Antes deste episódio, eu já havia estreado o meu passaporte sanitário — comi em restaurantes, fui ao cinema e a uma exposição de arte, levei meus pequenos para um parque com piscina. Todos esses estabelecimentos fazem parte da seleção de locais que exigem o certificado de vacinação, desde que a medida foi anunciada pelo presidente francês, Emmanuel Mácron, no dia 21 de julho. 

No início, o documento era cobrado para realizar viagens de avião para fora do país e participar de eventos com número elevado de pessoas, como partidas de futebol e shows. Também era preciso apresentar o certificado para frequentar museus, cinemas, parques de atrações e grandes centros comerciais. Mas o ponto fraco do francês está na gastronomia e na vida boêmia, ao desfrutar de uma taça de vinho em uma mesa na calçada. E quando a obrigatoriedade do passaporte chegou aos bares, cafés e restaurantes, no dia 9 de agosto, a população começou a perceber que não seria possível viver normalmente sem as duas doses da vacina. 

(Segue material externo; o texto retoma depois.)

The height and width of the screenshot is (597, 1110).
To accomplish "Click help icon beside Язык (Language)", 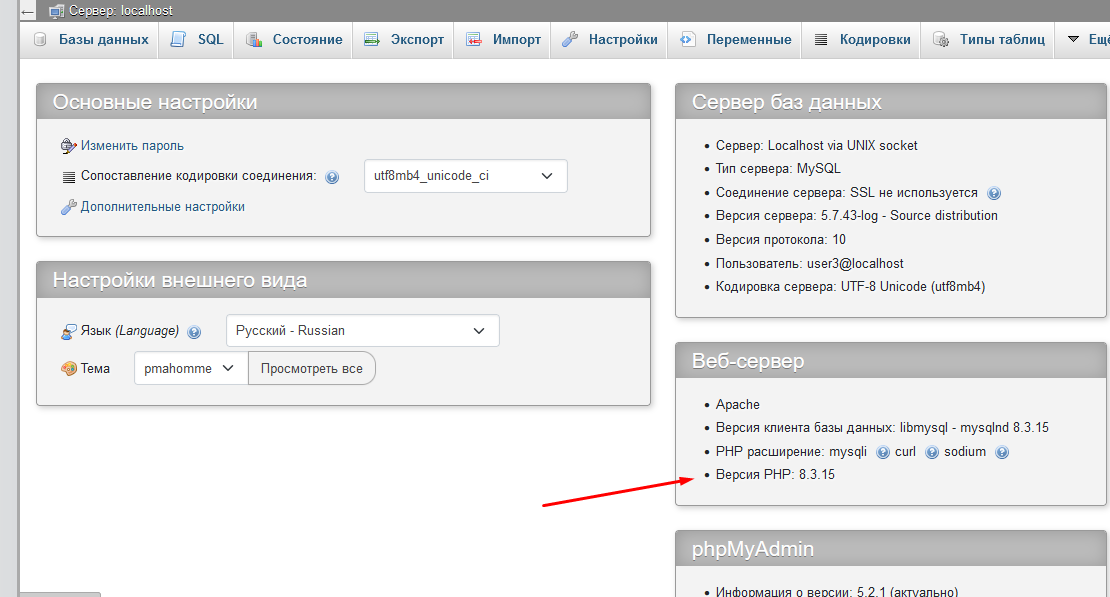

A mesma exigência foi feita às pessoas que trabalham nos estabelecimentos onde a vacinação é obrigatória ao público que frequenta o local. Ou seja, não é apenas o cliente do restaurante que deve ter as doses em dia, mas todos os profissionais que trabalham ali, do chefe de cozinha ao responsável pela limpeza — a multa pode chegar a 9000 euros se não respeitar as regras. Isso obrigou muitos comércios, principalmente os bares com grande número de mesas, a criar uma espécie de barreira no local e deixar apenas uma porta de entrada, na qual um funcionário se responsabiliza pelo controle do passaporte dos clientes. Tornou-se comum enfrentar filas que antes não existiam. No caso das pessoas que não respeitarem a obrigatoriedade do certificado, a multa pode chegar a 3700 euros e até 6 meses de prisão, dependendo da incidência. 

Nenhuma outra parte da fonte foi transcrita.